In Russia, state-controlled media show the Syria campaign in sanitised terms in a sort of modern digital TV version of the Stalinist war films which have their own dedicated channel there. In France, public outrage means that M Hollande’s actions are likely to go unquestioned by a population understandably itching for retribution. In this context, the UK could stand as a reasoned voice regulated by sceptical public opinion while it argues for proportionate action and the restriction of targets. If we are not in the coalition, we will have no chance of doing so.
My own view is unequivocally that ISIS is the most evil force to emerge since the fall of Nazi Germany, in its perverse doctrine of religious purity and the utter brutality it exercises both against its enemies and those who are forced to live under its rule. Its treatment of minorities such as the Yazidis is genocide pure and simple; its abuse of women and girls is barbarism beyond belief.

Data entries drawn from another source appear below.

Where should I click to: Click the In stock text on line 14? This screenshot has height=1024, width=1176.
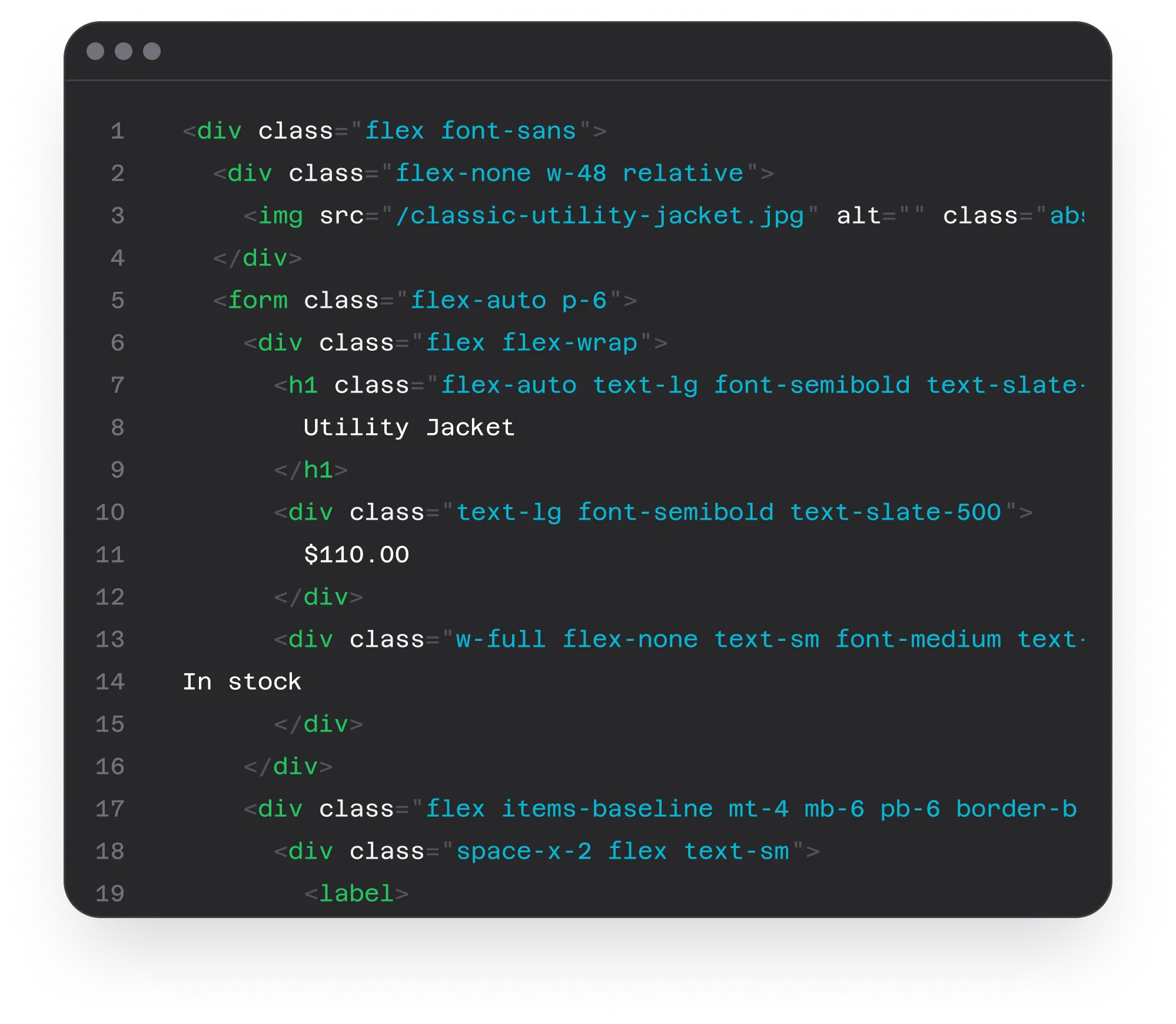click(242, 681)
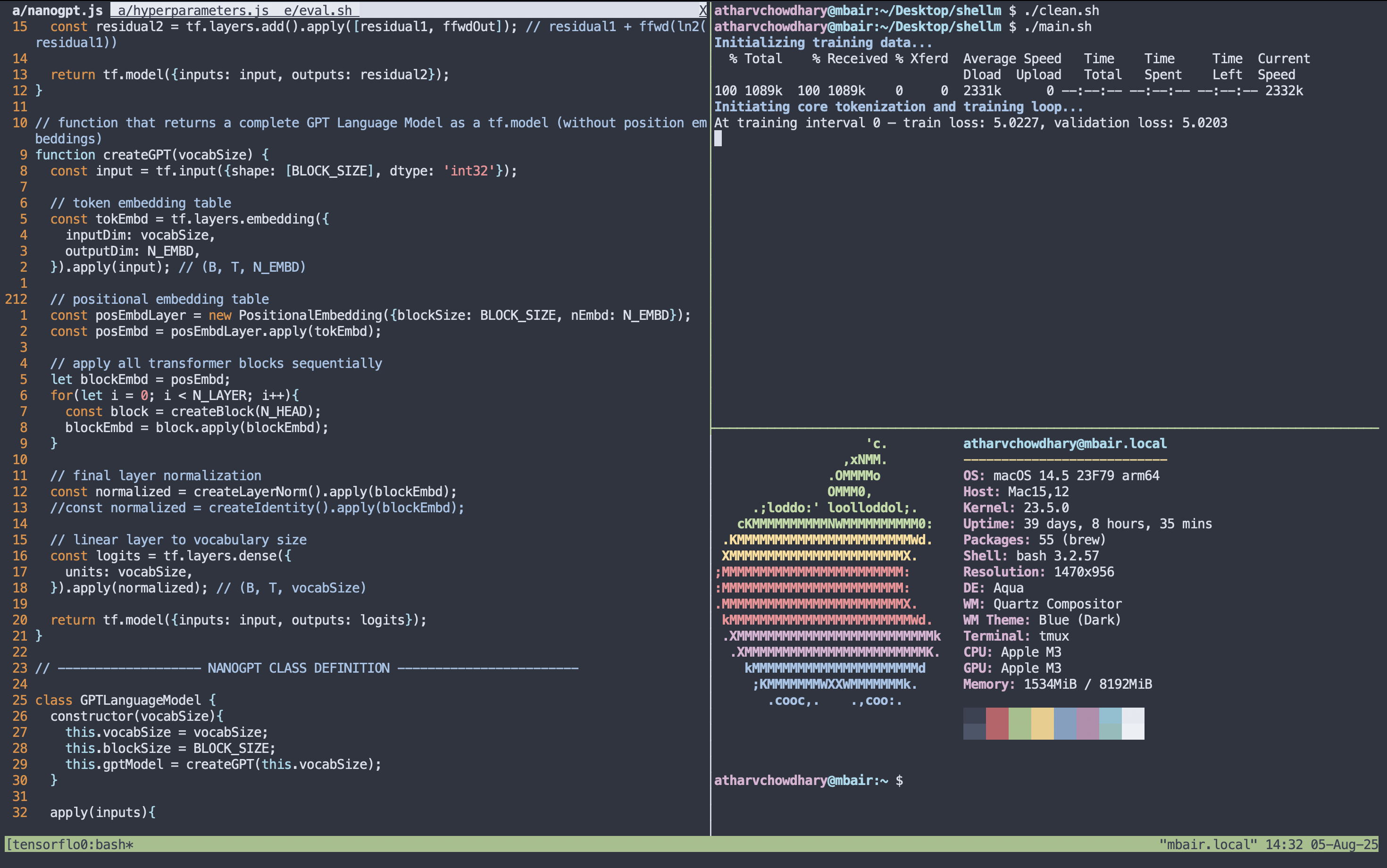The image size is (1387, 868).
Task: Click the red neofetch color block
Action: coord(997,723)
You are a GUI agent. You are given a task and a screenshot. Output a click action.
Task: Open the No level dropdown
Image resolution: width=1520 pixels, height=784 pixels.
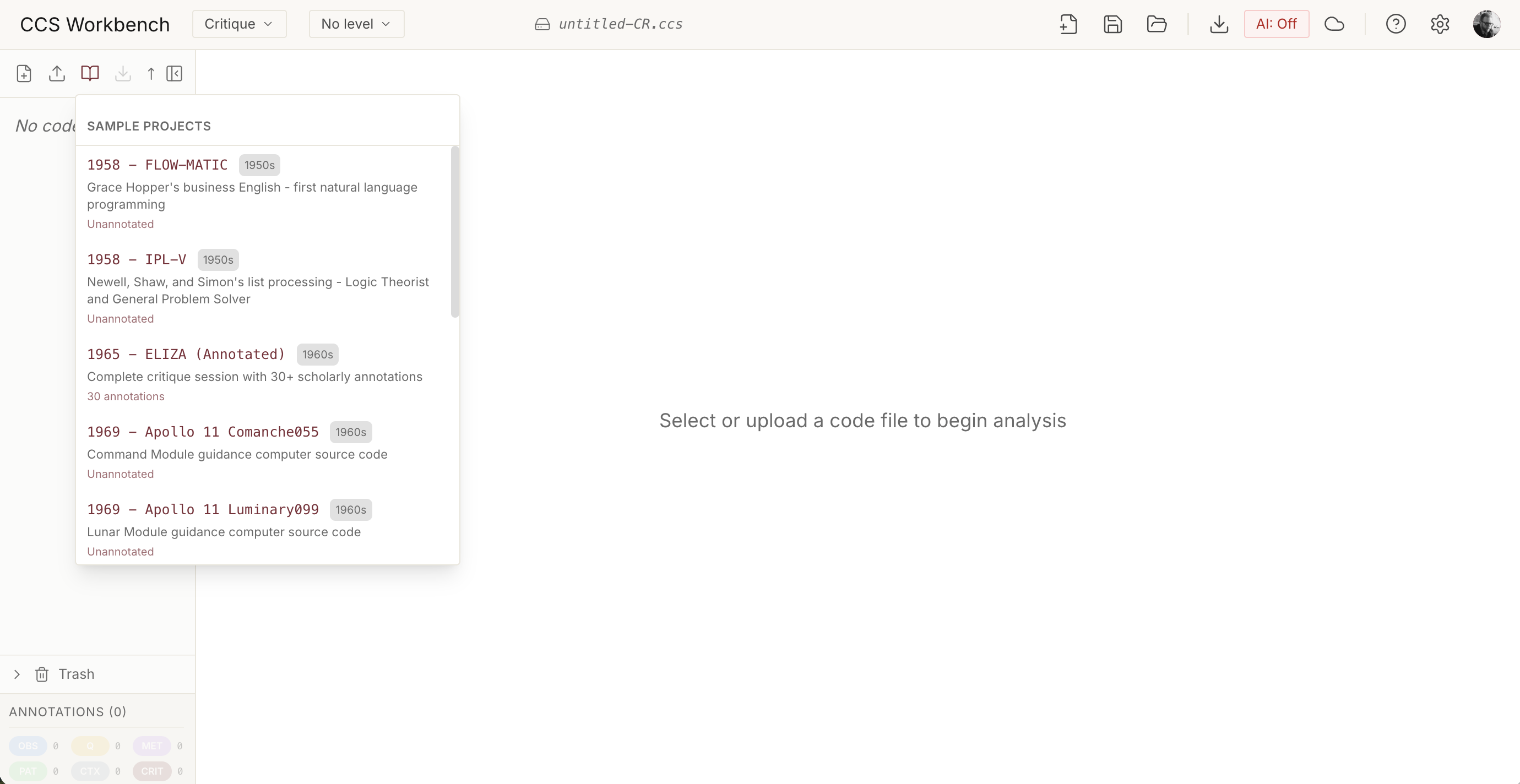(356, 24)
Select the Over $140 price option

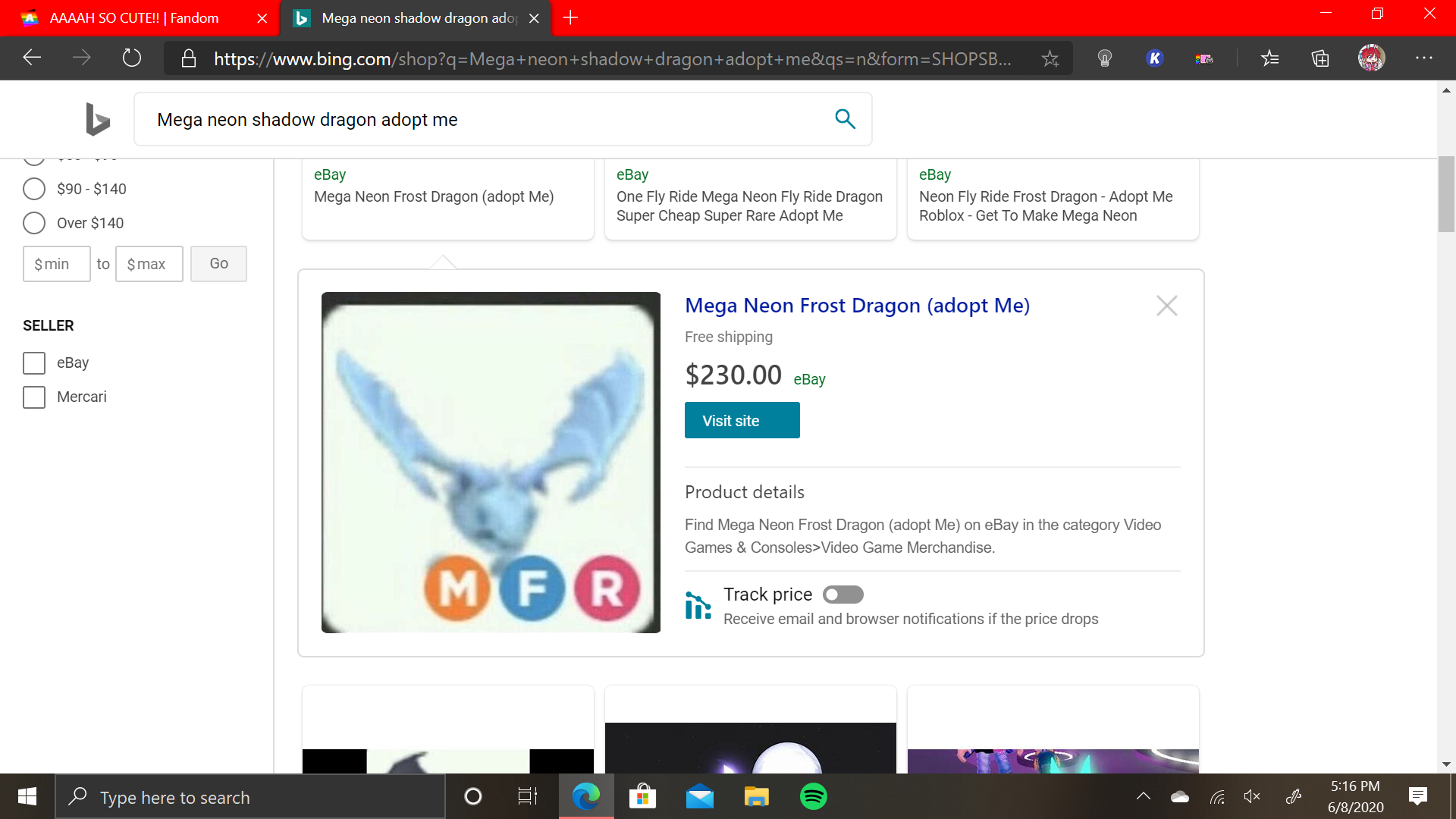(x=34, y=223)
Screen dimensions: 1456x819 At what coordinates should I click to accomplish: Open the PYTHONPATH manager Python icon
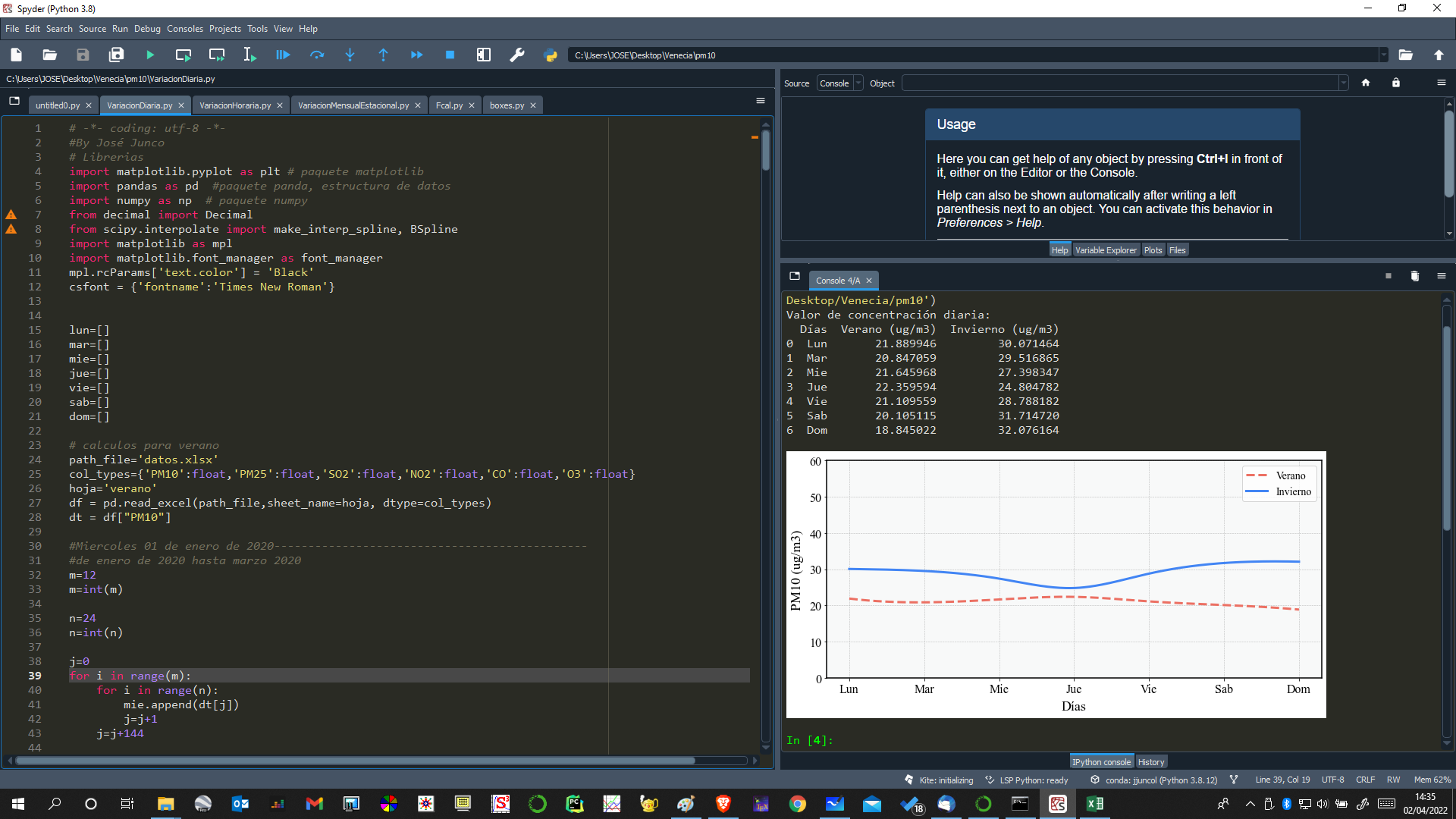point(551,55)
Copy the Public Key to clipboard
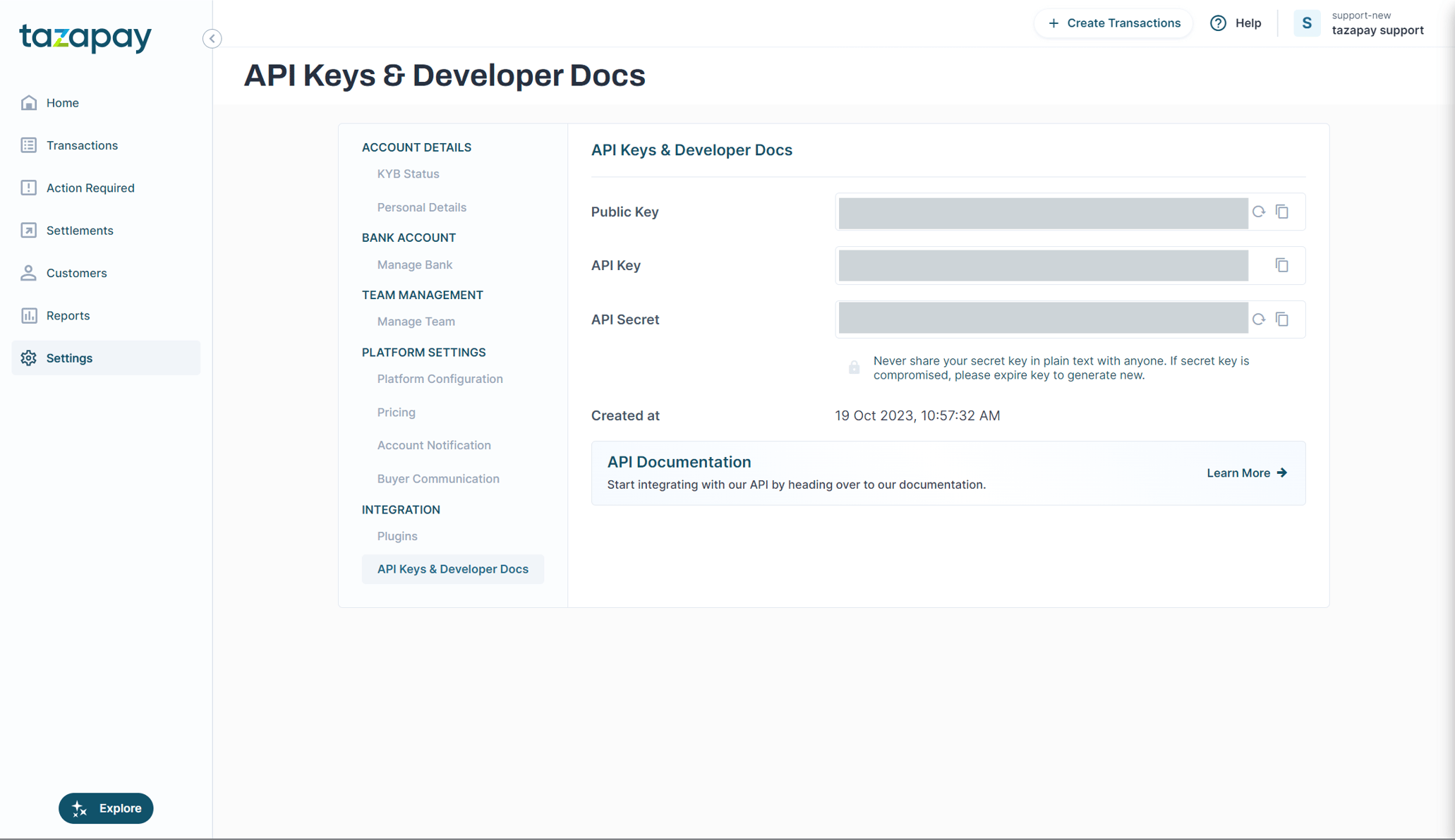This screenshot has width=1455, height=840. tap(1282, 212)
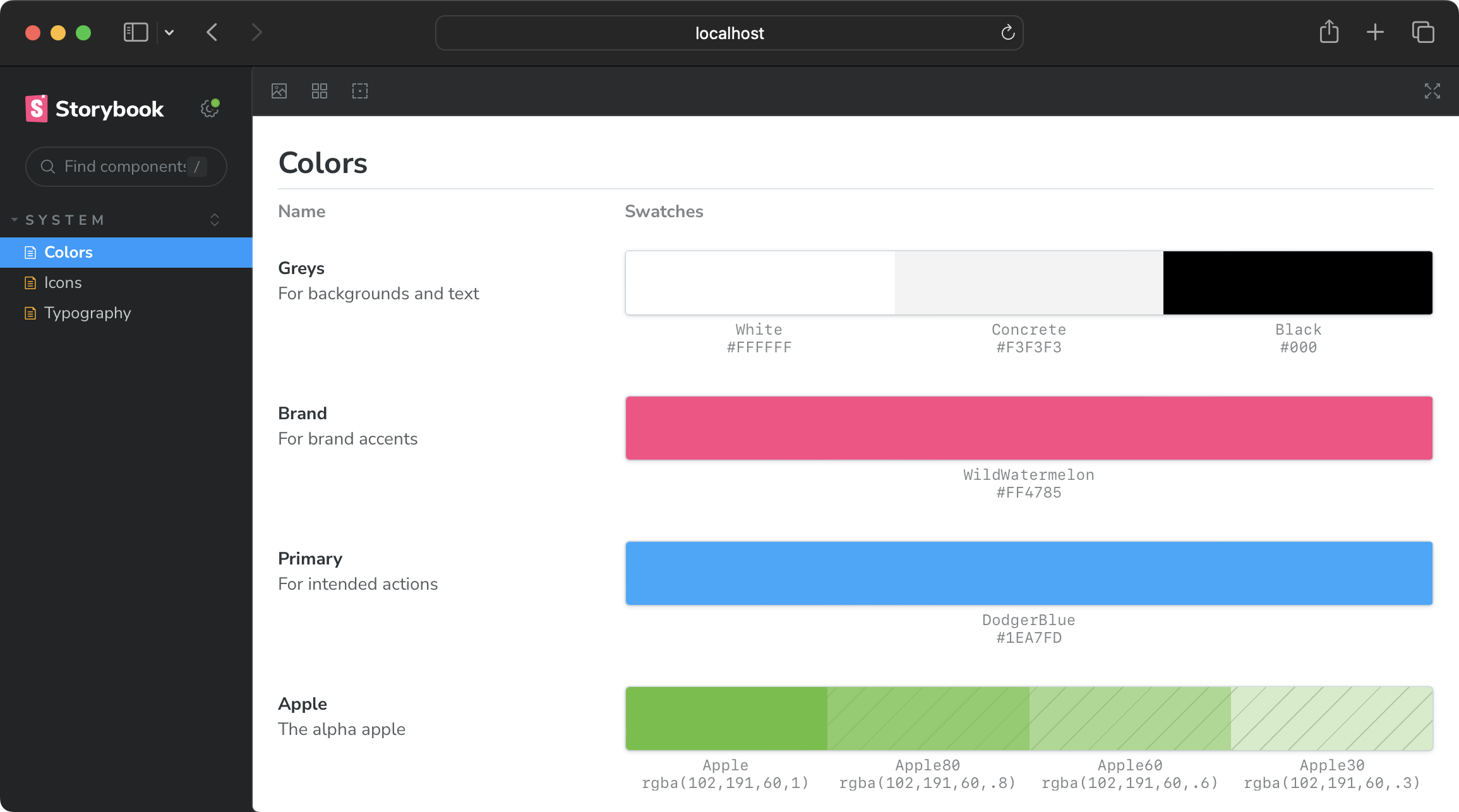Open a new browser tab

[1376, 32]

I would forget the misleading idea that not to intervene will “stop the war” – the war is ongoing and will continue no matter how the British House of Commons votes.
I would dismiss the hashtag #DontBombSyria – because no-one is proposing that: the hashtag should be #DontBombISIS.
I would dismiss the argument that “bombing alone will not solve the problem of ISIS” – no –one is proposing that either. Airstrikes would be part of a co-ordinated wider military strategy and of a political and diplomatic process for Syria and the rest of the region. Again, the UK can play a role in these only if we are part of the coalition against ISIS.
I would reject the notion that Syria is another Iraq. Above all, I believe that like the Nazis, ISIS must be annihilated. I also believe that UK can and should play a number of useful roles in that process.